Life after Norah

    Liz Buvinger holding her daughter

    Liz Buvinger holding her daughter

    A mom, a daughter, a disease, and time.

    Liz Buvinger admits she can be a bit of a “planner”—even a Type A personality. So when it came to starting a family, she thought she’d follow the advice of her ambitious grad school peers and squeeze in a pregnancy during her third year of study.

    “I had always heard that was a really good time because you were done with classes, but it was before crazy dissertation time started,” Buvinger says. “But that…that did not work out.”

    She and her then-husband couldn’t get pregnant for about a year, and when they finally did, she miscarried twice. But they kept trying, and her third pregnancy gave them their daughter, Norah. The pregnancy and delivery were pretty uneventful—checking many of the typical boxes for a healthy baby. But within a month of Norah’s birth, Liz says she knew something wasn’t quite right. At seven months, she decided to have an MRI done of Norah’s brain.

    “The MRI was very unusual. Our neurologist brought Norah’s MRI to the group to look at, and it just so happened that another one of the neurologists on the team had been an expert witness in a case that ended up involving pontocerebellar hypoplasia (PCH). And he recognized the dragonfly pattern that is present in these kids’ brains.”

    PCH is a rare genetic neurological disorder which leaves children with little control over their own bodies and limited cognitive function. But Liz said the scariest part was coming to terms with the fact that Norah’s diagnosis meant she would likely have a very short life.
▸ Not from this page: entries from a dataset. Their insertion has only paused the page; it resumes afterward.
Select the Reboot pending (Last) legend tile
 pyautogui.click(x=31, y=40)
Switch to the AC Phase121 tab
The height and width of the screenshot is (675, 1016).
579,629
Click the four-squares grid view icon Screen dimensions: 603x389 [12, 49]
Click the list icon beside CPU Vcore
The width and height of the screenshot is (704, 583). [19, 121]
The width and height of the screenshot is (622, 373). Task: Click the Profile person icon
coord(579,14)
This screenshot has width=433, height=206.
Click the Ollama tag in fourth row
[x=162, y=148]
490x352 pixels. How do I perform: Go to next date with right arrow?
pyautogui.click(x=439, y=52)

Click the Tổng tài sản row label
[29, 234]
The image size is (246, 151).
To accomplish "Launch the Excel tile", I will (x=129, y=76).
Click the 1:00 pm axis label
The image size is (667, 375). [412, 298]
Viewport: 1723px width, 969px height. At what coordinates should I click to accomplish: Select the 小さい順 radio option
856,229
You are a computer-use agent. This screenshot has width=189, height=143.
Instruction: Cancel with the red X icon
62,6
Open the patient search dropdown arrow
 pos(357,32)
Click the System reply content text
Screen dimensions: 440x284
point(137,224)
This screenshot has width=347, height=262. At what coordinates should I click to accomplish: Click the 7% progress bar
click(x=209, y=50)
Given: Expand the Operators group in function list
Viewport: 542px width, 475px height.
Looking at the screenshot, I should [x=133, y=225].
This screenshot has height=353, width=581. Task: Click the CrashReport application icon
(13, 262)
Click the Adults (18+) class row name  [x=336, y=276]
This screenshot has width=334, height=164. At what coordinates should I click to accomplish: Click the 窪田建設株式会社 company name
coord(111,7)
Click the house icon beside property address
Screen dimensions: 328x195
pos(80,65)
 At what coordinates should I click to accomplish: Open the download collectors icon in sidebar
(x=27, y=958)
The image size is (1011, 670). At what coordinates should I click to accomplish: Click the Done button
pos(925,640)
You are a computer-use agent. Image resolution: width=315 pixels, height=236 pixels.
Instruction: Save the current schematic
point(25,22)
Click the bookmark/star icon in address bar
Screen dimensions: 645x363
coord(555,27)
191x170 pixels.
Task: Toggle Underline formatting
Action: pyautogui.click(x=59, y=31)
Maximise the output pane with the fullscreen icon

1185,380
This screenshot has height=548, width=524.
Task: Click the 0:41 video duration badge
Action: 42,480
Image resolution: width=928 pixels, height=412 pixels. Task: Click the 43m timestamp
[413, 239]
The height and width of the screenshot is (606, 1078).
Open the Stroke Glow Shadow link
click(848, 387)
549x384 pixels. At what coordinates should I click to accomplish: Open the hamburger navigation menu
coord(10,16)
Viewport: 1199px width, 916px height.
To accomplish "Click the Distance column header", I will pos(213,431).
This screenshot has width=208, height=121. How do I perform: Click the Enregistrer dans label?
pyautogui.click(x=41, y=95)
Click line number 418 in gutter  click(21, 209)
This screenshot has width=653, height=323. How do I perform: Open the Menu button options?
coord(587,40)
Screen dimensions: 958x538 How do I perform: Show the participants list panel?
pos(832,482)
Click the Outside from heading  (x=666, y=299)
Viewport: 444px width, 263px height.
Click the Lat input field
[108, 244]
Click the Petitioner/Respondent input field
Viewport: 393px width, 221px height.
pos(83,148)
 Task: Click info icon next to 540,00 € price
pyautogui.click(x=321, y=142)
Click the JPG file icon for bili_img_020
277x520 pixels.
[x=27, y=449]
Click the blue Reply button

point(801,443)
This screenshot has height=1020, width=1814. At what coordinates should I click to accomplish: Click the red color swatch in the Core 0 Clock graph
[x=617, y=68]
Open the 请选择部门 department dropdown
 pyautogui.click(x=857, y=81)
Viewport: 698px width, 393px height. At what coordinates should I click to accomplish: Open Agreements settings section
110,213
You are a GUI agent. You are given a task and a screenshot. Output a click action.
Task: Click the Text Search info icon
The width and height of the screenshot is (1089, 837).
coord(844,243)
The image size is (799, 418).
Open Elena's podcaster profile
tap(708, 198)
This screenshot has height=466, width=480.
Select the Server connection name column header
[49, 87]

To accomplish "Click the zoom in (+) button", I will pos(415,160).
    “The neurologist told me the median lifespan was about 50 months and that, typically, the kids died of SIDS. So I remember, I said to her, ‘So basically you’re telling me that I’m going to walk in one morning, and Norah will be dead in her crib.’ So then we had this death sentence on our hands and didn’t quite know what to do with that.”

    For Liz, being the mother of a child with PCH has also meant learning to cherish the moments that many parents take for granted. Because Norah has little control over her own body, even a few seconds of meaningful eye contact is a rare breakthrough. And Liz says the few times in five years that Norah has fought to say the word “mom” have become unforgettable memories.

    “Those moments are so exciting because you don’t always get a lot of reciprocity,” said Liz. “There was this one time when we were sitting right next to each other. And she started scooting and flailed her entire body over to me and got her head on my shoulder. And it was really neat to see her being like, ‘Mom, I want to be with you.’ In those moments, you’re like, ‘Oh, you do love me! You know who I am!’ Despite not being able to talk or show me, really, she finds ways.”

    Another recent moment of joy was watching Norah lose her first two baby teeth.

    “These were things I wasn’t sure we were even going to see. And it makes me so happy we’ve made it to one of the first big kid milestones.”

    Perhaps the most important milestone they’ve reached: Norah turns five in July—meaning she’s already eclipsed the median lifespan for kids with PCH. And Liz says that after a tough winter and spring, Norah is again in good health. Since starting with pediatric hospice—a program which, unlike adult hospice, does not indicate the end of life is near—Norah has had the healthiest year since her diagnosis at nine months.